More info: Altitude 5000ft
Temp: 81F
Time: 3pm MDT
Subdivision Construction: 1990-1995

Windows: 48h x 28w Dual pane air gap (est) 3/8" Windows are in shade.

#1: facing East
Deflection outer pane (center): concave 1/8"
Deflection outer pane (bottom): concave 1/16"
Deflection inner pane (center): concave 3/16"

#2: facing South
Deflection outer pane (center): concave 3/16"
Deflection outer pane (bottom): concave 1/16"
Deflection inner pane (center): concave 3/16"

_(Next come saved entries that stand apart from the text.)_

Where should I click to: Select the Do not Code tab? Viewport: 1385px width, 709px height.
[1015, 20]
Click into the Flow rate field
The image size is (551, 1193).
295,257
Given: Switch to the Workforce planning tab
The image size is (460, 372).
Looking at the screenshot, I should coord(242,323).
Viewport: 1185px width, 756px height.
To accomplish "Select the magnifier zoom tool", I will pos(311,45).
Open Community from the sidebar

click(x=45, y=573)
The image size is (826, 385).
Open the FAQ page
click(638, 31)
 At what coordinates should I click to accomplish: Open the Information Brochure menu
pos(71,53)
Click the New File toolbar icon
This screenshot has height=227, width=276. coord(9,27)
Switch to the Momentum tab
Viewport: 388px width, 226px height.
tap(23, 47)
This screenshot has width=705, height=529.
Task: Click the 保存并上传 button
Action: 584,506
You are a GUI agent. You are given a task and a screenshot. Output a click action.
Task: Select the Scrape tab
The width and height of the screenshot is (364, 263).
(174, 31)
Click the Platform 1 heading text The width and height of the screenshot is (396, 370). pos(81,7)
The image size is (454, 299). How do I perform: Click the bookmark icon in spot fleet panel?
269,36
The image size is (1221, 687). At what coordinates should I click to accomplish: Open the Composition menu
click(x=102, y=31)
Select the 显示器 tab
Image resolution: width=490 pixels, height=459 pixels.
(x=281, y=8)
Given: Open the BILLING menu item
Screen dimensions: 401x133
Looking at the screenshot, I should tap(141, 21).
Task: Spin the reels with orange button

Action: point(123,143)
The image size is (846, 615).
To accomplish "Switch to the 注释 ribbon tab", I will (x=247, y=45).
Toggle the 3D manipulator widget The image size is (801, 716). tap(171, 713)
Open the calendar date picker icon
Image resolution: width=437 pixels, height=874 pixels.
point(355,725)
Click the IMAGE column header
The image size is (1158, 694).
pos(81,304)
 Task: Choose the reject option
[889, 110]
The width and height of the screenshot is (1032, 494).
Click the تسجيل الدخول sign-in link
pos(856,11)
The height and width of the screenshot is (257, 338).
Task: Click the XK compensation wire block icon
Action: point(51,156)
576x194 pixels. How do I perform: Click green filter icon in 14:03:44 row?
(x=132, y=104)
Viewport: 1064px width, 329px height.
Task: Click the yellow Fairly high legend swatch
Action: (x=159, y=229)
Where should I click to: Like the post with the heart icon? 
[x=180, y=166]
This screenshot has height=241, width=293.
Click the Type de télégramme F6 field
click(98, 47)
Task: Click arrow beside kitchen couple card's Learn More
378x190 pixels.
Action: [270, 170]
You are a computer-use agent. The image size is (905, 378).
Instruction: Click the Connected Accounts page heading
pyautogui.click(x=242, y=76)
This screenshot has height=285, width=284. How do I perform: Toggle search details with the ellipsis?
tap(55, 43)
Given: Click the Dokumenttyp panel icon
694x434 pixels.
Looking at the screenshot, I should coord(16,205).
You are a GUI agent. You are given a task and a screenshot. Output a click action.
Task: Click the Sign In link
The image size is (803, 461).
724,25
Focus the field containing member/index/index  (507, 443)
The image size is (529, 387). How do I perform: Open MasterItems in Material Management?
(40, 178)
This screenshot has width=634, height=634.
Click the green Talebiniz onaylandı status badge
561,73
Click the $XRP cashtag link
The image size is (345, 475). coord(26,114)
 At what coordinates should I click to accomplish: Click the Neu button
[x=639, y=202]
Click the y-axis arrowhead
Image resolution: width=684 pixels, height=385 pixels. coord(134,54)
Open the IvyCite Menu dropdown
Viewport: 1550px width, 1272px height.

Measurements taken from 24" horizontal straight edge centered between left and right pane edges. The visual cue that the panes are touching is a prismatic effect at the point of presumed contact (like an oily sheen on water). This effect is seen today to same degree as when the outside temperature was below zero and a 1/4" layer of ice had formed at the center of the inside pane. No fogging has occurred.

I found this from a search for "high altitude installation" (thank you for that): http://www.cardinalcorp.com/data/pdf/residential-brochure.pdf (page 43) which describes the effect, but does not explain it, merely how to build for it.

However, this report: http://www.fenzi-na.com/pdf_docs/Ka...mplodding%20-%20US%20Glass%20April%201999.pdf does describe the effect and the probable cause.

I am satisfied.

Thanks to all who joined in this conversation.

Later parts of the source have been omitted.